Arde la Tierra. Después de la pandemia del coronavirus el calentamiento global avanza como una amenaza irreversible. Lo dramático no es que el verano de 2023 resulte particularmente tórrido, sino que sea el más fresco de los años por venir.

Durante unos días, los rascacielos de Nueva York desaparecieron bajo una nube de humo color naranja procedente de los incendios forestales de Canadá, y África, cuyas emisiones de carbono no llegan al tres por ciento de la cuota mundial, padece una sequía que amenaza la vida de 250 millones de personas.

El aumento de las temperaturas obliga a pensar en una de las grandes reservas del frío, Siberia, que contiene la más extensa capa planetaria de permafrost, es decir, de tierra permanentemente congelada. Esa válvula de hielo comienza a derretirse.

La vegetación siberiana alterna los bosques boreales de la taiga, en su parte sur, con los musgos y arbustos árticos de la tundra. Los renos de la región pasan el invierno en el bosque y el verano en las estepas del norte. En sus largas travesías solían caminar sobre ríos y lagos congelados; desde hace unos años, deben cruzar el agua a nado, a riesgo de ser arrastrados por la corriente.

Los cambios siberianos definirán no sólo el futuro de los animales de la zona, sino de la especie humana. El deshielo provoca que se libere el carbono almacenado en ese vasto territorio, lo cual aumenta el efecto invernadero.

Siberia es el gran zoológico de la edad del hielo. Su subsuelo alberga especies desaparecidas al modo de los insectos atrapados en una gota de ámbar. En 2021 fueron encontrados dos cachorros de león cavernario, uno de 28 mil años de antigüedad y otro de 43 mil años.

En Archipiélago Gulag, Aleksandr Solzhenitsyn narra el momento en que una cuadrilla de presos encontró un tritón antediluviano. Haciendo a un lado toda curiosidad científica, los hambrientos prisioneros procedieron a devorar esa criatura milenaria.

Actualmente, Siberia es recorrida por “cazadores de huesos” que buscan colmillos de mamut en el terreno que se reblandece. Esos restos orgánicos tienen invisibles y muy longevos inquilinos. Jean-Michel Claverie, profesor emérito de genómica de la Facultad de Medicina de la Universidad de Aix-Marseille, los llama “virus zombis”. El más viejo de ellos, de 48 mil 500 años, fue bautizado como Pandoravirus yedoma en alusión a la caja maligna abierta por la primera mujer de la mitología griega y al permafrost del Pleistoceno. Mucho más reciente es un virus de 27 mil años, encontrado en la lana de un mamut.

En 2014, Claverie logró revivir un virus de 30 mil años que se volvió infeccioso, aunque sólo pudo afectar a amibas de una sola célula.
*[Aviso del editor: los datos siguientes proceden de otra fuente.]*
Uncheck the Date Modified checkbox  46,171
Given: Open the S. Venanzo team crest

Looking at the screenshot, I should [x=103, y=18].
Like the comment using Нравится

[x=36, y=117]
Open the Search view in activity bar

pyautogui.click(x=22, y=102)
Distinto fue el caso de la bacteria de ántrax que regresó del frío en 2016 y provenía de un cuerpo que murió en la epidemia de 1848. Más de dos mil renos murieron por la infección y unos veinte pastores se contagiaron.

¿Qué pasará con otros microorganismos procedentes de un pasado remoto para los que no tenemos anticuerpos? La misma codicia que impide que se frene el calentamiento global estimula un safari de huesos que podría desatar contagios letales.

Solzhenitsyn pasó ocho años de trabajos forzados en Siberia y Dostoyevski pasó cuatro. En el doble presidio del destierro y el frío, ambos escritores entendieron que esa estepa sólo deparaba una actividad fundamental: la espera. En Memorias de la casa muerta, Dostoyevski advierte que incluso los condenados a cadena perpetua aguardan algo, acaso un indulto: “Calcular cuándo terminarían mis años de presidio, en mil formas y aspectos diversos, constituía mi preocupación predilecta. Por más que hiciera no podía pensar en otra cosa… sea cual fuere el preso y cualquiera también la cuantía de su condena… no puede avenirse a considerar su suerte como algo definitivo”. En Siberia la esperanza era una dilatada paciencia.

Hoy, la región donde el tiempo ha transcurrido de otro modo arroja noticias demasiado lejanas para ser cabalmente comprendidas. Algo grave se fragua ahí.

Dostoyevski se refirió a los obsesivos intentos de fuga que ocurrían en Siberia. En este caso no hay escapatoria. La histórica planicie de los condenados condena paulatinamente a un planeta donde los poderosos asumen la tragedia como una oportunidad de mercado.

En lo que se extingue la especie, se promueven viñedos en Patagonia, balnearios en Sajalín y campos de golf en Alaska.